4. Did he write her a no contact letter
5. Does he tell you each and every time she tries to contact him?


----------



## AFEH (May 18, 2010)

I cheated early on in my marriage but never again for over 35 years. We’re all different and once a cheater always a cheater is obviously not true.

But it’ll drive you crazy if you don’t forgive as you’ll always have resentment inside of you and that will cause, even if little by little, you to withdraw your loving actions you do for your partner. I think it’s resentment that brings most marriages down.

If you do forgive you’ll find that the betrayal will go into your long term memory and therefore it wont be a part of your current life. But we never forget what goes into our memory. It’s always there almost seemingly just waiting for a trigger such that it’s recalled again.

But when it is recalled and you have forgiven the memory fades away again so we can focus on the current situation.

There’s another whole aspect to this. If you don’t forgive him you will through your resentment most certainly persecute and punish him for a crime from times past for which he’s already “done his time”. Which is another reason why a man, no matter how much in love with his wife he is, will end the marriage.


----------



## jennz (Jul 14, 2012)

I haven't told him that I still think about it. I know that if it is truly over that I would lose him if I continued to harp on it.

They met at work, she has since been fired for an unrelated incident. He says that they have had no contact, but I don't know if there was a no contact letter (I never heard of this before, but have seen it on a few of these posts). They did have sex, apparently a lot of sex for several weeks, but he swears no contact since she was fired 10 months ago (2 months after I found out and I was sick everyday thinking of them at work together).

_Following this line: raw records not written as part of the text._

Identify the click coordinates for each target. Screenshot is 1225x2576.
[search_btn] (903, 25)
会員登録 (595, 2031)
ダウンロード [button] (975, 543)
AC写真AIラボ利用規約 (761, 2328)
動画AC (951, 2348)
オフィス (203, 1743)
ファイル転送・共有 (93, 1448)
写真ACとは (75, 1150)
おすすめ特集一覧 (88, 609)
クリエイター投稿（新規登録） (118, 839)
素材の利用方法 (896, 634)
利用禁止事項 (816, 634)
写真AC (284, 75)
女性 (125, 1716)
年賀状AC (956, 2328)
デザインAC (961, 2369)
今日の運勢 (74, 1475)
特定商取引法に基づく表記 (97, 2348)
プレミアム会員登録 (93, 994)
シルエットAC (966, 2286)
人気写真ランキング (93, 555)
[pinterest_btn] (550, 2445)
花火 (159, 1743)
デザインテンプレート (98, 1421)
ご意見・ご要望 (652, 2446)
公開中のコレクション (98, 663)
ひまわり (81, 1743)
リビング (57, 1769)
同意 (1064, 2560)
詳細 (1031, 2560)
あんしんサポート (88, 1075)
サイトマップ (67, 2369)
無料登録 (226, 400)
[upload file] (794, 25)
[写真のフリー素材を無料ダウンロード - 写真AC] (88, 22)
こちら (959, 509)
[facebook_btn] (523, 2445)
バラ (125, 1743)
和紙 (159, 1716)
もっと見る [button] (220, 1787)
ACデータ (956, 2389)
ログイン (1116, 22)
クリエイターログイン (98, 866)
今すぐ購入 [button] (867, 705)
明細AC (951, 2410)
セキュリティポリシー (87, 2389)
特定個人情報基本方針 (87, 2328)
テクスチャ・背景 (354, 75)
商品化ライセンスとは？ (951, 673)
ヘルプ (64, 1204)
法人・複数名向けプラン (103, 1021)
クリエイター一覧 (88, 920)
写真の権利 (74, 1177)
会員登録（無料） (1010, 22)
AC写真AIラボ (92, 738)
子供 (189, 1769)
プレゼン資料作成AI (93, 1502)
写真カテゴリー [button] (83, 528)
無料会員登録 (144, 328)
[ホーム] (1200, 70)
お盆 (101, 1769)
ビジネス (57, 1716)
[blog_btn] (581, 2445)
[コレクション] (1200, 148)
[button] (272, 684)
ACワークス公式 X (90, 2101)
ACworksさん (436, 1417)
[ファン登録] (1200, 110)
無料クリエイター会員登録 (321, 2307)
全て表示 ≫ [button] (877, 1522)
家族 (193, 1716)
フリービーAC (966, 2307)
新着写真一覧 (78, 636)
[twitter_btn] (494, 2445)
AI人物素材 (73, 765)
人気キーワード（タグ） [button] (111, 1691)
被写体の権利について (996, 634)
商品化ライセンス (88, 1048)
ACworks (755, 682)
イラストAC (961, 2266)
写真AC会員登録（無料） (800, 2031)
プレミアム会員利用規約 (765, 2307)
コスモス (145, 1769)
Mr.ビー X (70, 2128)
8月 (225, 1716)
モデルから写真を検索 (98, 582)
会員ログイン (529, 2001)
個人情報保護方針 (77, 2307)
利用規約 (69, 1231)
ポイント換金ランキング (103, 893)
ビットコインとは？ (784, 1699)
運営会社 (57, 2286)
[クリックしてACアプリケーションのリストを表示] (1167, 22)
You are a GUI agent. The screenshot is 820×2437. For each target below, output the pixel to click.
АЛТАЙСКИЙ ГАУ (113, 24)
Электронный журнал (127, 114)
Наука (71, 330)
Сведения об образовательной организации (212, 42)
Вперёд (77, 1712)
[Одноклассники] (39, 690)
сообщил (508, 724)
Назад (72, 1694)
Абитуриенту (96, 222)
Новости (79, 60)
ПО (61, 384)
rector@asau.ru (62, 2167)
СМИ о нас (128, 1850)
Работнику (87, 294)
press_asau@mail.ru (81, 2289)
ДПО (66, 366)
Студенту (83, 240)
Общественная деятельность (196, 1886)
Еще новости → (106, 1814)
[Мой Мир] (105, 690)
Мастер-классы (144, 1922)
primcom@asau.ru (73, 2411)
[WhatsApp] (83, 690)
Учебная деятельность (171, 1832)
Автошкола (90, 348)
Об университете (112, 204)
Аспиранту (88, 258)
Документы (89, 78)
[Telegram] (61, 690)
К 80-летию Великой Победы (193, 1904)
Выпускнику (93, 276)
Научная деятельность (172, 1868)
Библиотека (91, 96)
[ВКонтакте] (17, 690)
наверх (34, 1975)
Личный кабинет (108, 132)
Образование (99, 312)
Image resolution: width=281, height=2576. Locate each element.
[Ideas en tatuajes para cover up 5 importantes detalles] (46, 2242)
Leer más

I know that I need to get past this---it is just hard to trust again.


----------



## Shaggy (Jul 17, 2011)

I find it suspicious that they stopped because she got fired. If they had been that busy you'd think the job wouldn't have stopped them.

Other than him saying it stopped, have you verified? Has he become total transparent with you as to his texts, where he is and is going?


----------



## jennz (Jul 14, 2012)

He does tell me where he is going, I don't verify and I don't check his texts---I think that is my problem, I am so afraid of upsetting him, or worse of finding out that it is still going on, that I am making myself worry. He said he ended it when I found out, they just continued to work at the same office.


----------



## tm84 (Jul 24, 2011)

He might be telling you what you want to hear. Affairs can easily go underground, especially if the LS (loyal spouse) dosen't actively verify via checking phone records for text/phone history or check up on the WS's social media outlets (Facebook, Linked In, etc...), for starters. 

Yes, you risk upsetting him, but he should be understanding enough to want to put your mind at ease by providing whatever information that you request, at any time.


----------



## Cee Paul (Apr 11, 2012)

As I have mentioned in several other threads I am already a person that does not trust very many people for various reasons, so if my wife betrays me like that I would have to end it because I would NEVER trust her again with anything.


----------



## tacoma (May 1, 2011)

Once a cheater always a cheater is false.

You should have verified his no contact with her to be certain though.

A year later will be difficult to bring this back up as a central point but your feelings are valid and you might want to talk to him about it.
His reaction to your feelings would be a great indicator of how he really feels about you and his potential for cheating again.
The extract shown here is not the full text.